• EXERCISE REQUIREMENTS: For the data below, restate word for word only the lines from the line containing "Thailand (TH) (55, 2461)" through the line containing "Thailand (EN) (20, 2461)", both ends included.

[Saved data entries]

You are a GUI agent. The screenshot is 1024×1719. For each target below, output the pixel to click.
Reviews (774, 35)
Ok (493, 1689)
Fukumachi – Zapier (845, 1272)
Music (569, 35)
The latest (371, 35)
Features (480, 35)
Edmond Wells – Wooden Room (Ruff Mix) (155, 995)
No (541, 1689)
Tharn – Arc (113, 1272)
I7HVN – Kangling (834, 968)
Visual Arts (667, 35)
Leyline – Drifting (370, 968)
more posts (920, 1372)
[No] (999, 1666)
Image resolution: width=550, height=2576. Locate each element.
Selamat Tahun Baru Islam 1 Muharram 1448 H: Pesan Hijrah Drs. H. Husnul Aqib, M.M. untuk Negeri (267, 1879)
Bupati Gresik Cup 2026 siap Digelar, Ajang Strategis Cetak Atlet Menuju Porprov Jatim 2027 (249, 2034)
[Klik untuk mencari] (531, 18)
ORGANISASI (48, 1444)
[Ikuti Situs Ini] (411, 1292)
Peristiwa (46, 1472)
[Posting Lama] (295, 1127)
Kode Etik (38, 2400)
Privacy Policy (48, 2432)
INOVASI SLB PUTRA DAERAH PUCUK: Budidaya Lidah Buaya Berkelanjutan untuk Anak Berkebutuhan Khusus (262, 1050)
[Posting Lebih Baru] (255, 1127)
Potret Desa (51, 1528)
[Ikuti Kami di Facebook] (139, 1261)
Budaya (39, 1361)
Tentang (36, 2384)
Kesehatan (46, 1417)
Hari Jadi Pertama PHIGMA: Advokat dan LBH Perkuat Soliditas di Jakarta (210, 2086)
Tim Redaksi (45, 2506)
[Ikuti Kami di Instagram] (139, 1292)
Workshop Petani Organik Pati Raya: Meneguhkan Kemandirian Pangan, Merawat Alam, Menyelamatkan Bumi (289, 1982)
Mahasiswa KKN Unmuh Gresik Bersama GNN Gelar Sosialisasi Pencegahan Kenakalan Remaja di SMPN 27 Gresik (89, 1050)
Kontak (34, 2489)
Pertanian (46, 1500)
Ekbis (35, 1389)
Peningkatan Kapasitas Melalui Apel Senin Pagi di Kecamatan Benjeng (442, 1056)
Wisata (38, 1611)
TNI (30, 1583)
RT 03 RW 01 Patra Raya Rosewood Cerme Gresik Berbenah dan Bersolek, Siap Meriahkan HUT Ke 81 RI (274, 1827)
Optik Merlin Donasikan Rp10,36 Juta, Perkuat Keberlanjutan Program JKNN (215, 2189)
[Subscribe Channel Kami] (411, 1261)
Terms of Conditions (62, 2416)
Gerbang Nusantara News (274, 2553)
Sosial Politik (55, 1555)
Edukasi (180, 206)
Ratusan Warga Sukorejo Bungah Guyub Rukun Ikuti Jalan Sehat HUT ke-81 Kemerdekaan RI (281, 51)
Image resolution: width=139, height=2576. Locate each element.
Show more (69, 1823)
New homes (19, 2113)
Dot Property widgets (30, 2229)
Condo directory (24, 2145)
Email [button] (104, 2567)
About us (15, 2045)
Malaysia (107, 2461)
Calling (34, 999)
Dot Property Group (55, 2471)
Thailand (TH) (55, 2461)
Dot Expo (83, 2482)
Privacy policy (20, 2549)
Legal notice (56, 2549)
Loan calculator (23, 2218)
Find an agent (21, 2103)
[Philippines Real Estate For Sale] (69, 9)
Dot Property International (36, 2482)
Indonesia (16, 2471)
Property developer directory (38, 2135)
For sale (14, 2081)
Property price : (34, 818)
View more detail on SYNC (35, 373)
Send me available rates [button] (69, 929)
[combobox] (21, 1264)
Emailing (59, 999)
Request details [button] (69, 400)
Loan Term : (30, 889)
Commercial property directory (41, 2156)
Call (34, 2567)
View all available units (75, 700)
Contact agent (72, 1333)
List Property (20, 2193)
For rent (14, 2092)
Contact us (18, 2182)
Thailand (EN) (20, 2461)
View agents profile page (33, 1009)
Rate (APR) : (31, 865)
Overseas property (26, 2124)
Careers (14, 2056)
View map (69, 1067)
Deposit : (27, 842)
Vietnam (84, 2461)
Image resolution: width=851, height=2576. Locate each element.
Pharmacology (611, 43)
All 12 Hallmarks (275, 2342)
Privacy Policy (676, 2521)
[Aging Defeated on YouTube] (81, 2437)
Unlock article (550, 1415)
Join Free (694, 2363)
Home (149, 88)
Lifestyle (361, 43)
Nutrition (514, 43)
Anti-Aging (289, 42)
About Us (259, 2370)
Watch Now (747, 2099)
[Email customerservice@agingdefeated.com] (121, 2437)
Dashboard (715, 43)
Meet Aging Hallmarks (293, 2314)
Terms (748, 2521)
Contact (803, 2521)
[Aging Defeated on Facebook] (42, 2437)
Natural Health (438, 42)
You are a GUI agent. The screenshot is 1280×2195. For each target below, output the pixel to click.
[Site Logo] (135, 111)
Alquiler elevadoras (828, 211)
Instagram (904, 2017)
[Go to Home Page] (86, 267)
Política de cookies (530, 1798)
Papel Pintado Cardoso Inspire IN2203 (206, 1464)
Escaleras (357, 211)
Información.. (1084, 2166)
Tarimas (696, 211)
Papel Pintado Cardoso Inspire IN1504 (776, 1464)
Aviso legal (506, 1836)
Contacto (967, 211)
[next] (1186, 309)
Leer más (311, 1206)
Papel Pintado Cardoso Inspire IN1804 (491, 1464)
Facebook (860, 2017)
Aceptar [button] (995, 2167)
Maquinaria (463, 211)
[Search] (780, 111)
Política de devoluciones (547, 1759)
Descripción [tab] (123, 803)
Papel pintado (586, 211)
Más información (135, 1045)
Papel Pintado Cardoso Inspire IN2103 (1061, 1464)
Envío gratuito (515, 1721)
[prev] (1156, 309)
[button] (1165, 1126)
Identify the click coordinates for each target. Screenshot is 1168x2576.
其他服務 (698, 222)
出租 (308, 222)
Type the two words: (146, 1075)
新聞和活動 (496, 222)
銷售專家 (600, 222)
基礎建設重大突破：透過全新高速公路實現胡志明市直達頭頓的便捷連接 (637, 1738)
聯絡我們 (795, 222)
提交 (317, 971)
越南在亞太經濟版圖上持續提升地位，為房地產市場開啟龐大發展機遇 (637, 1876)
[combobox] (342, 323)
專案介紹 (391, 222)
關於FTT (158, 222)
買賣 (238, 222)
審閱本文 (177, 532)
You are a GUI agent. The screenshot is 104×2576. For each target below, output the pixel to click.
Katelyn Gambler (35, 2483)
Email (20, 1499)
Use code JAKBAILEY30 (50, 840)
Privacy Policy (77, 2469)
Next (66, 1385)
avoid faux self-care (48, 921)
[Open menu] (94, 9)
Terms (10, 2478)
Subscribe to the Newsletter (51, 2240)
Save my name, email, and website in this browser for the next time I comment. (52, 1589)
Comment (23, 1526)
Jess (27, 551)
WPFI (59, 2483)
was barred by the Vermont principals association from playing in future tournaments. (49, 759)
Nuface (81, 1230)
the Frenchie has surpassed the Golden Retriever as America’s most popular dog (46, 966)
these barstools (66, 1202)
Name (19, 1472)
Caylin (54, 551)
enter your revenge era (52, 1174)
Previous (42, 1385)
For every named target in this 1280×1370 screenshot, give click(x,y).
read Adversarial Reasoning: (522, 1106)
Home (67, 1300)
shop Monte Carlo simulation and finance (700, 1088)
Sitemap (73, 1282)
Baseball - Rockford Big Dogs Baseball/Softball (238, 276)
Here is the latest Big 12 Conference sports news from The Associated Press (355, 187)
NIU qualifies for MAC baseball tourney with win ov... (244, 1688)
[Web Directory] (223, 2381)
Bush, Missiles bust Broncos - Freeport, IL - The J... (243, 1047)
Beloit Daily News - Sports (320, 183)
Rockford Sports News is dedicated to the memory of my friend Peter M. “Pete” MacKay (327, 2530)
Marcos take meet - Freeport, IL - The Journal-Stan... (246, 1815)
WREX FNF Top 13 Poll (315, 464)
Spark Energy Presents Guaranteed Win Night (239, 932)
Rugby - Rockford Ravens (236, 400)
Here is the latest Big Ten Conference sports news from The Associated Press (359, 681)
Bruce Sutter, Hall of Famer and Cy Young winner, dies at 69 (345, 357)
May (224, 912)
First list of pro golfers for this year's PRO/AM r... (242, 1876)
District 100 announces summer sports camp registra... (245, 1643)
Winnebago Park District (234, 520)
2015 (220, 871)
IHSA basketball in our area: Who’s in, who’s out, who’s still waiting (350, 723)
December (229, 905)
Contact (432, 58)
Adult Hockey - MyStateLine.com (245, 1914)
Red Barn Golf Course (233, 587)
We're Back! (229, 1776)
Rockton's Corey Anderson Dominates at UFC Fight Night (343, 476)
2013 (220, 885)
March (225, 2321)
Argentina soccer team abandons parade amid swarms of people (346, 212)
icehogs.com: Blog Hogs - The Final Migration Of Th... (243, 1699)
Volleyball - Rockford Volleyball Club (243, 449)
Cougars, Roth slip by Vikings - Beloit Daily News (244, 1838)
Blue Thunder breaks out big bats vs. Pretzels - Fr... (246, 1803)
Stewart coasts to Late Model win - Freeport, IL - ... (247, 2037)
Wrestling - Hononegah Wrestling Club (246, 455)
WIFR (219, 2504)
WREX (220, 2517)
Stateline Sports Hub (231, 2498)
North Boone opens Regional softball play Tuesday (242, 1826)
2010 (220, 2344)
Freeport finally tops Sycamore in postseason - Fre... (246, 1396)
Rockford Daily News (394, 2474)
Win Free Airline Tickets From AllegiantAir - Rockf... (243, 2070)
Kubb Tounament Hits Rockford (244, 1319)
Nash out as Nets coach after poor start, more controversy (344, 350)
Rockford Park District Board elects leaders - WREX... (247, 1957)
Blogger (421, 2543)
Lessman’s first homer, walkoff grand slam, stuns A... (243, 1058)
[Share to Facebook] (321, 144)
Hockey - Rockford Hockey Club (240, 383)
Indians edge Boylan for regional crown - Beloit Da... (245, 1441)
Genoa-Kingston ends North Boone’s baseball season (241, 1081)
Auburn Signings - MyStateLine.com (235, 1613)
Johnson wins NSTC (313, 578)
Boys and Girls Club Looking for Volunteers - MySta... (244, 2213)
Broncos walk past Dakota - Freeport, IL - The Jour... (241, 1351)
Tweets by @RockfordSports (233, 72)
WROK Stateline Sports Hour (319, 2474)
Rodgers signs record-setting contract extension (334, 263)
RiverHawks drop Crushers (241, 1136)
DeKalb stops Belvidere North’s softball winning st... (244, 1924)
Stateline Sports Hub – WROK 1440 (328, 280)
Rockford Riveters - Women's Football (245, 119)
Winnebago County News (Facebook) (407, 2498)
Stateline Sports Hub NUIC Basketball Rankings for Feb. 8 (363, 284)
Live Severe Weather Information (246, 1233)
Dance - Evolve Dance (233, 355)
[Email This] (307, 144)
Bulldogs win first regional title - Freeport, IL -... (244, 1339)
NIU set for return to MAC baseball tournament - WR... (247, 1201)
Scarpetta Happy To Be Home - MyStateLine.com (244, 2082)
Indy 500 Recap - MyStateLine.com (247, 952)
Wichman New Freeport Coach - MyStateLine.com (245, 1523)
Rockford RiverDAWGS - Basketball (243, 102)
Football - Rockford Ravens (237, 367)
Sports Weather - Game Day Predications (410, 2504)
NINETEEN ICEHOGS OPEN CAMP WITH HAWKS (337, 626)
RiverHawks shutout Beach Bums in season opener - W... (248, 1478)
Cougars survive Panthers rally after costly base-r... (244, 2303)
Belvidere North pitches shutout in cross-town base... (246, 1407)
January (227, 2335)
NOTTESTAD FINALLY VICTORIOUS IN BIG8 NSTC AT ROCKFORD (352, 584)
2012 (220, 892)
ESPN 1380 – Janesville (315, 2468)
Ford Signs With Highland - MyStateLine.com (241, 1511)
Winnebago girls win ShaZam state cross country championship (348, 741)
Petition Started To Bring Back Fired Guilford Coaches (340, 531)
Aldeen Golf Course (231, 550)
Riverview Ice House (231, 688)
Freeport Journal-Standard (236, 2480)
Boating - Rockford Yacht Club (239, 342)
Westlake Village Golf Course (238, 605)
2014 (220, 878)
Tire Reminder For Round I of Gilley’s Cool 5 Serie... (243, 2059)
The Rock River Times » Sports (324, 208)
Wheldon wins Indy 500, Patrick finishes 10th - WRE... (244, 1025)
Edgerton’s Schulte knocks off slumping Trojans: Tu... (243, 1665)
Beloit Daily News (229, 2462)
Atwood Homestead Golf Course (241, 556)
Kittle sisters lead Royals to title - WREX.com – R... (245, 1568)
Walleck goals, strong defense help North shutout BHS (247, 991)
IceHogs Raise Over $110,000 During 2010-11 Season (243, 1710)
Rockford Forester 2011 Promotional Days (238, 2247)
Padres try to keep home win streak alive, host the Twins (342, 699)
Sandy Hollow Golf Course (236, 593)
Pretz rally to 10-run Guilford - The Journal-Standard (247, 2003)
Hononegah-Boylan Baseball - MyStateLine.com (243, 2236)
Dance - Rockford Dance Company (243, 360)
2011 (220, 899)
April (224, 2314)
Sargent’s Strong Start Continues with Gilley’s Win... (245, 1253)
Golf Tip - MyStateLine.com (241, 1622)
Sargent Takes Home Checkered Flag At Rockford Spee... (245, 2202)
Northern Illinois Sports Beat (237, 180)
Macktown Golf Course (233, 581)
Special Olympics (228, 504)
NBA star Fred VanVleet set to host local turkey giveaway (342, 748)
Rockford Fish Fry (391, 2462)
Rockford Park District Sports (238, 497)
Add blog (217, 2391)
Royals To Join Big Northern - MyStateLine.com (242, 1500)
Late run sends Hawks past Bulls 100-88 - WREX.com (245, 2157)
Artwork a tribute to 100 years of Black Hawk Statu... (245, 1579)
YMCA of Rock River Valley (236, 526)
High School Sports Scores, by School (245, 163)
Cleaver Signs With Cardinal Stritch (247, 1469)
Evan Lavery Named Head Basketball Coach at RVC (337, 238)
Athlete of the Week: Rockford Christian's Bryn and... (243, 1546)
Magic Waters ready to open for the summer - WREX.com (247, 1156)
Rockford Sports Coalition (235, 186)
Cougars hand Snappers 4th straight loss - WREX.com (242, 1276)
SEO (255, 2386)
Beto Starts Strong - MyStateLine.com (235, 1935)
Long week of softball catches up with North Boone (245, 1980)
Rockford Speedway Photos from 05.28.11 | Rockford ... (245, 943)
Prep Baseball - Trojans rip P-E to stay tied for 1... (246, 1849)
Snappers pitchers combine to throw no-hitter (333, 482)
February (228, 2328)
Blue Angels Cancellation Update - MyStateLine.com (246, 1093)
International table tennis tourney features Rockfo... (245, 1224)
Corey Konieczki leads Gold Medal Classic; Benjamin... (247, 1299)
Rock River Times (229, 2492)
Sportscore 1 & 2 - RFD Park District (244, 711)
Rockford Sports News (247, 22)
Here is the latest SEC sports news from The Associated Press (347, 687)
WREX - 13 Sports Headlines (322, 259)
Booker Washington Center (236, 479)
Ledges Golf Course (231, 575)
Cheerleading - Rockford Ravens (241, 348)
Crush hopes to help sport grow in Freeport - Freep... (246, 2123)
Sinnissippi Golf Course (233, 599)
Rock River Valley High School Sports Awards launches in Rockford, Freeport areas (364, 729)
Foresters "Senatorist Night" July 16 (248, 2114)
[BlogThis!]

• ANSWER TO THE EXERCISE:
Thailand (TH) (55, 2461)
Dot Expo (83, 2482)
Privacy policy (20, 2549)
Legal notice (56, 2549)
Loan calculator (23, 2218)
Find an agent (21, 2103)
[Philippines Real Estate For Sale] (69, 9)
Dot Property International (36, 2482)
Indonesia (16, 2471)
Property developer directory (38, 2135)
For sale (14, 2081)
Property price : (34, 818)
View more detail on SYNC (35, 373)
Send me available rates [button] (69, 929)
[combobox] (21, 1264)
Emailing (59, 999)
Request details [button] (69, 400)
Loan Term : (30, 889)
Commercial property directory (41, 2156)
Call (34, 2567)
View all available units (75, 700)
Contact agent (72, 1333)
List Property (20, 2193)
For rent (14, 2092)
Contact us (18, 2182)
Thailand (EN) (20, 2461)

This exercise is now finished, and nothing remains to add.